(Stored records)
---

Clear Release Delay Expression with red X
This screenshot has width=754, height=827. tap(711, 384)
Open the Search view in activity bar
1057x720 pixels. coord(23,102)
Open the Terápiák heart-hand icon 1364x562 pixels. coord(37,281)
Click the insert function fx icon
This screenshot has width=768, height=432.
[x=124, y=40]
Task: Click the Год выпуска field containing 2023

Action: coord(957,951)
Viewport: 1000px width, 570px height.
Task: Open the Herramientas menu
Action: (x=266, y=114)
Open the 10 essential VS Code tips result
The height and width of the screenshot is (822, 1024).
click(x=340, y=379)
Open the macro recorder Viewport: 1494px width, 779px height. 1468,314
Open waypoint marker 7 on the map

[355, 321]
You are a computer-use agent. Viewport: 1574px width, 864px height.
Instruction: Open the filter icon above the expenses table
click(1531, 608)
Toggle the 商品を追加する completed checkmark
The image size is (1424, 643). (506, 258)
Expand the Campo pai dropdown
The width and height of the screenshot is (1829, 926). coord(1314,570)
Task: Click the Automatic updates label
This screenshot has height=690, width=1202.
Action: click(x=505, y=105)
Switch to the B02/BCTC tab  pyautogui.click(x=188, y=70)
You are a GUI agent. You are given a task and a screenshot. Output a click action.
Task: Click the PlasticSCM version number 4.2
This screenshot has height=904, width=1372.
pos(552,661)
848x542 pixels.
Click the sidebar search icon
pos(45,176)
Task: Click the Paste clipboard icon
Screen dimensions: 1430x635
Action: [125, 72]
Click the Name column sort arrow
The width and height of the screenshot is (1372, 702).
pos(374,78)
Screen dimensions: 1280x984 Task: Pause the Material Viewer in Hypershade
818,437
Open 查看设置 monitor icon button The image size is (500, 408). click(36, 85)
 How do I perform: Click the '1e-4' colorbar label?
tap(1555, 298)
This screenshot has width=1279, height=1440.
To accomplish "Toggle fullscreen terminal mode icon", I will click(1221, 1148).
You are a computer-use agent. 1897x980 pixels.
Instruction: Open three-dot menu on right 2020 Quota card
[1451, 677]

---

» TASK DESCRIPTION
Your task is to restate every record exactly.

» SOLUTION FOR THIS TASK
Clear Release Delay Expression with red X
This screenshot has width=754, height=827. tap(711, 384)
Open the Search view in activity bar
1057x720 pixels. coord(23,102)
Open the Terápiák heart-hand icon 1364x562 pixels. coord(37,281)
Click the insert function fx icon
This screenshot has width=768, height=432.
[x=124, y=40]
Task: Click the Год выпуска field containing 2023

Action: coord(957,951)
Viewport: 1000px width, 570px height.
Task: Open the Herramientas menu
Action: (x=266, y=114)
Open the 10 essential VS Code tips result
The height and width of the screenshot is (822, 1024).
click(x=340, y=379)
Open the macro recorder Viewport: 1494px width, 779px height. 1468,314
Open waypoint marker 7 on the map

[355, 321]
You are a computer-use agent. Viewport: 1574px width, 864px height.
Instruction: Open the filter icon above the expenses table
click(1531, 608)
Toggle the 商品を追加する completed checkmark
The image size is (1424, 643). (506, 258)
Expand the Campo pai dropdown
The width and height of the screenshot is (1829, 926). coord(1314,570)
Task: Click the Automatic updates label
This screenshot has height=690, width=1202.
Action: click(x=505, y=105)
Switch to the B02/BCTC tab  pyautogui.click(x=188, y=70)
You are a GUI agent. You are given a task and a screenshot. Output a click action.
Task: Click the PlasticSCM version number 4.2
This screenshot has height=904, width=1372.
pos(552,661)
848x542 pixels.
Click the sidebar search icon
pos(45,176)
Task: Click the Paste clipboard icon
Screen dimensions: 1430x635
Action: [125, 72]
Click the Name column sort arrow
The width and height of the screenshot is (1372, 702).
pos(374,78)
Screen dimensions: 1280x984 Task: Pause the Material Viewer in Hypershade
818,437
Open 查看设置 monitor icon button The image size is (500, 408). click(36, 85)
 How do I perform: Click the '1e-4' colorbar label?
tap(1555, 298)
This screenshot has width=1279, height=1440.
To accomplish "Toggle fullscreen terminal mode icon", I will click(1221, 1148).
You are a computer-use agent. 1897x980 pixels.
Instruction: Open three-dot menu on right 2020 Quota card
[1451, 677]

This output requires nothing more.